When you copy the entries, keep every word exactly as it stands.

(Dataset entries)
####################

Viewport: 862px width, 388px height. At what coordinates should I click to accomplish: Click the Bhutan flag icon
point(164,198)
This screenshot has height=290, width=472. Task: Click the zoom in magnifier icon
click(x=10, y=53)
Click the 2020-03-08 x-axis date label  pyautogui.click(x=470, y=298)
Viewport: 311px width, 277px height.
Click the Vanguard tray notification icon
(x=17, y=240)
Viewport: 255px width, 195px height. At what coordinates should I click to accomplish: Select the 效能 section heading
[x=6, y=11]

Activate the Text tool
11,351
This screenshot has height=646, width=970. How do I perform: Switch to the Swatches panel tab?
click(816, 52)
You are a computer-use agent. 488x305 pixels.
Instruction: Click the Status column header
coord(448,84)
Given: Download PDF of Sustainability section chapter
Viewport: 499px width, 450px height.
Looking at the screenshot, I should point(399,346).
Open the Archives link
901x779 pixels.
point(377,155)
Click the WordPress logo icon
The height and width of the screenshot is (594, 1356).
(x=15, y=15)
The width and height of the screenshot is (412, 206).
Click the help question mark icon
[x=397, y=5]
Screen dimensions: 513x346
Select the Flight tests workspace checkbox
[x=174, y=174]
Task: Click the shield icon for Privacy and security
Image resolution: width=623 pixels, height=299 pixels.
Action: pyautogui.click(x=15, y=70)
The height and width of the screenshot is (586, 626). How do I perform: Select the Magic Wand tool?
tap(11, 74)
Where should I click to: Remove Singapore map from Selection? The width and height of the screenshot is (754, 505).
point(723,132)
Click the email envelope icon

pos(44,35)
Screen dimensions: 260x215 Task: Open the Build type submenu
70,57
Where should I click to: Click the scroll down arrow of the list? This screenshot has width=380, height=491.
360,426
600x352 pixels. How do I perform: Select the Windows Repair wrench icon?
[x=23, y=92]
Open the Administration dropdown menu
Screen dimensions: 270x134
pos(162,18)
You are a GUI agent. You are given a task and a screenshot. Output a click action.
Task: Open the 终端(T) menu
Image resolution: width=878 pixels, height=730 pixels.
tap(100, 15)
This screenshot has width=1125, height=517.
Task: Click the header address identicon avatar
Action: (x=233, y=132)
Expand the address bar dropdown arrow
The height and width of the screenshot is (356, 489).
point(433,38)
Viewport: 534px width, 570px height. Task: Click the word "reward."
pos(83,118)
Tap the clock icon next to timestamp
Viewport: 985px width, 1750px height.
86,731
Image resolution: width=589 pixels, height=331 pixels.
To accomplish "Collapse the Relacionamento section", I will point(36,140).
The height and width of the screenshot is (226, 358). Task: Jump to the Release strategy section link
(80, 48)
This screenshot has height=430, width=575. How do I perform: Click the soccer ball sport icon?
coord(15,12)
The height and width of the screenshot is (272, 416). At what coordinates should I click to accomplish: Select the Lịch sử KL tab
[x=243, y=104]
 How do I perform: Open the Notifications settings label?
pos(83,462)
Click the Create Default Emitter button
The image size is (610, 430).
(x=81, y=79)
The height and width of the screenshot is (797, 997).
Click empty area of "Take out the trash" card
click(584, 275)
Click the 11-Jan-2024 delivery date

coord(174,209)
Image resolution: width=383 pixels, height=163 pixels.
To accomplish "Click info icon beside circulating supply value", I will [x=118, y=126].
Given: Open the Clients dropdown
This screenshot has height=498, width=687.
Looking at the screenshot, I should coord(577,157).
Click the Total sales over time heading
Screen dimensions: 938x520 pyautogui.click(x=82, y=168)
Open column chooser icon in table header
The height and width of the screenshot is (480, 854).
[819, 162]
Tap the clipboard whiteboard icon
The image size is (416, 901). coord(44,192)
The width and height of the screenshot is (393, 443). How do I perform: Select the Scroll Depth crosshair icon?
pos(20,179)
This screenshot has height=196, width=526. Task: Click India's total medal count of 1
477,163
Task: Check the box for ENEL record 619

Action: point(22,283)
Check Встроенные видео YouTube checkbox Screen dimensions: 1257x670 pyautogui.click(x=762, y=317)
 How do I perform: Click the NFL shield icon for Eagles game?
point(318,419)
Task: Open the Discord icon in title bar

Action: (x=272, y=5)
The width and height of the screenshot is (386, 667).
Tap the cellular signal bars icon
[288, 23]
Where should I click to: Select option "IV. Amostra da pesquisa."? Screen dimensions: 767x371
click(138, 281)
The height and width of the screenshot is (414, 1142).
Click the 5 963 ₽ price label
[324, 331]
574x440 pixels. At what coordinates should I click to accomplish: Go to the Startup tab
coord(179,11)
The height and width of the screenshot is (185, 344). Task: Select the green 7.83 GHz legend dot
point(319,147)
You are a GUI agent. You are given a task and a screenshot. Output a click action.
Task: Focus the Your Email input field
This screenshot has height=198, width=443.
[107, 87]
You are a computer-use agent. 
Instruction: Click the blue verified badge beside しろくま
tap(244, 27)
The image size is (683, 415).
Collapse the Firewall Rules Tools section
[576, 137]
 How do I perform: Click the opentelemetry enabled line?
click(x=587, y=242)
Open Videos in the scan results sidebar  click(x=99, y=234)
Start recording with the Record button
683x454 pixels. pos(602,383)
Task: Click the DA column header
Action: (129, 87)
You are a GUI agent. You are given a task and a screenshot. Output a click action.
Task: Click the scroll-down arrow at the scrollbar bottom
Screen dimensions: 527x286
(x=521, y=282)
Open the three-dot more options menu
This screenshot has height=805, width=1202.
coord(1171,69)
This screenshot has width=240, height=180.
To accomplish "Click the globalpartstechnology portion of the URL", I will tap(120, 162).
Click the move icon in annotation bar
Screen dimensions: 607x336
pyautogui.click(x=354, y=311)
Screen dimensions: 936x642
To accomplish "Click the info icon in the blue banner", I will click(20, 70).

####################

(ANSWER TO THE PROBLEM)
Viewport: 862px width, 388px height. At what coordinates should I click to accomplish: Click the Bhutan flag icon
point(164,198)
This screenshot has height=290, width=472. Task: Click the zoom in magnifier icon
click(x=10, y=53)
Click the 2020-03-08 x-axis date label  pyautogui.click(x=470, y=298)
Viewport: 311px width, 277px height.
Click the Vanguard tray notification icon
(x=17, y=240)
Viewport: 255px width, 195px height. At what coordinates should I click to accomplish: Select the 效能 section heading
[x=6, y=11]

Activate the Text tool
11,351
This screenshot has height=646, width=970. How do I perform: Switch to the Swatches panel tab?
click(816, 52)
You are a computer-use agent. 488x305 pixels.
Instruction: Click the Status column header
coord(448,84)
Given: Download PDF of Sustainability section chapter
Viewport: 499px width, 450px height.
Looking at the screenshot, I should point(399,346).
Open the Archives link
901x779 pixels.
point(377,155)
Click the WordPress logo icon
The height and width of the screenshot is (594, 1356).
(x=15, y=15)
The width and height of the screenshot is (412, 206).
Click the help question mark icon
[x=397, y=5]
Screen dimensions: 513x346
Select the Flight tests workspace checkbox
[x=174, y=174]
Task: Click the shield icon for Privacy and security
Image resolution: width=623 pixels, height=299 pixels.
Action: pyautogui.click(x=15, y=70)
The height and width of the screenshot is (586, 626). How do I perform: Select the Magic Wand tool?
tap(11, 74)
Where should I click to: Remove Singapore map from Selection? The width and height of the screenshot is (754, 505).
point(723,132)
Click the email envelope icon

pos(44,35)
Screen dimensions: 260x215 Task: Open the Build type submenu
70,57
Where should I click to: Click the scroll down arrow of the list? This screenshot has width=380, height=491.
360,426
600x352 pixels. How do I perform: Select the Windows Repair wrench icon?
[x=23, y=92]
Open the Administration dropdown menu
Screen dimensions: 270x134
pos(162,18)
You are a GUI agent. You are given a task and a screenshot. Output a click action.
Task: Open the 终端(T) menu
Image resolution: width=878 pixels, height=730 pixels.
tap(100, 15)
This screenshot has width=1125, height=517.
Task: Click the header address identicon avatar
Action: (x=233, y=132)
Expand the address bar dropdown arrow
The height and width of the screenshot is (356, 489).
point(433,38)
Viewport: 534px width, 570px height. Task: Click the word "reward."
pos(83,118)
Tap the clock icon next to timestamp
Viewport: 985px width, 1750px height.
86,731
Image resolution: width=589 pixels, height=331 pixels.
To accomplish "Collapse the Relacionamento section", I will point(36,140).
The height and width of the screenshot is (226, 358). Task: Jump to the Release strategy section link
(80, 48)
This screenshot has height=430, width=575. How do I perform: Click the soccer ball sport icon?
coord(15,12)
The height and width of the screenshot is (272, 416). At what coordinates should I click to accomplish: Select the Lịch sử KL tab
[x=243, y=104]
 How do I perform: Open the Notifications settings label?
pos(83,462)
Click the Create Default Emitter button
The image size is (610, 430).
(x=81, y=79)
The height and width of the screenshot is (797, 997).
Click empty area of "Take out the trash" card
click(584, 275)
Click the 11-Jan-2024 delivery date

coord(174,209)
Image resolution: width=383 pixels, height=163 pixels.
To accomplish "Click info icon beside circulating supply value", I will [x=118, y=126].
Given: Open the Clients dropdown
This screenshot has height=498, width=687.
Looking at the screenshot, I should coord(577,157).
Click the Total sales over time heading
Screen dimensions: 938x520 pyautogui.click(x=82, y=168)
Open column chooser icon in table header
The height and width of the screenshot is (480, 854).
[819, 162]
Tap the clipboard whiteboard icon
The image size is (416, 901). coord(44,192)
The width and height of the screenshot is (393, 443). How do I perform: Select the Scroll Depth crosshair icon?
pos(20,179)
This screenshot has height=196, width=526. Task: Click India's total medal count of 1
477,163
Task: Check the box for ENEL record 619

Action: point(22,283)
Check Встроенные видео YouTube checkbox Screen dimensions: 1257x670 pyautogui.click(x=762, y=317)
 How do I perform: Click the NFL shield icon for Eagles game?
point(318,419)
Task: Open the Discord icon in title bar

Action: (x=272, y=5)
The width and height of the screenshot is (386, 667).
Tap the cellular signal bars icon
[288, 23]
Where should I click to: Select option "IV. Amostra da pesquisa."? Screen dimensions: 767x371
click(138, 281)
The height and width of the screenshot is (414, 1142).
Click the 5 963 ₽ price label
[324, 331]
574x440 pixels. At what coordinates should I click to accomplish: Go to the Startup tab
coord(179,11)
The height and width of the screenshot is (185, 344). Task: Select the green 7.83 GHz legend dot
point(319,147)
You are a GUI agent. You are given a task and a screenshot. Output a click action.
Task: Focus the Your Email input field
This screenshot has height=198, width=443.
[107, 87]
You are a computer-use agent. 
Instruction: Click the blue verified badge beside しろくま
tap(244, 27)
The image size is (683, 415).
Collapse the Firewall Rules Tools section
[576, 137]
 How do I perform: Click the opentelemetry enabled line?
click(x=587, y=242)
Open Videos in the scan results sidebar  click(x=99, y=234)
Start recording with the Record button
683x454 pixels. pos(602,383)
Task: Click the DA column header
Action: (129, 87)
You are a GUI agent. You are given a task and a screenshot. Output a click action.
Task: Click the scroll-down arrow at the scrollbar bottom
Screen dimensions: 527x286
(x=521, y=282)
Open the three-dot more options menu
This screenshot has height=805, width=1202.
coord(1171,69)
This screenshot has width=240, height=180.
To accomplish "Click the globalpartstechnology portion of the URL", I will tap(120, 162).
Click the move icon in annotation bar
Screen dimensions: 607x336
pyautogui.click(x=354, y=311)
Screen dimensions: 936x642
To accomplish "Click the info icon in the blue banner", I will click(20, 70).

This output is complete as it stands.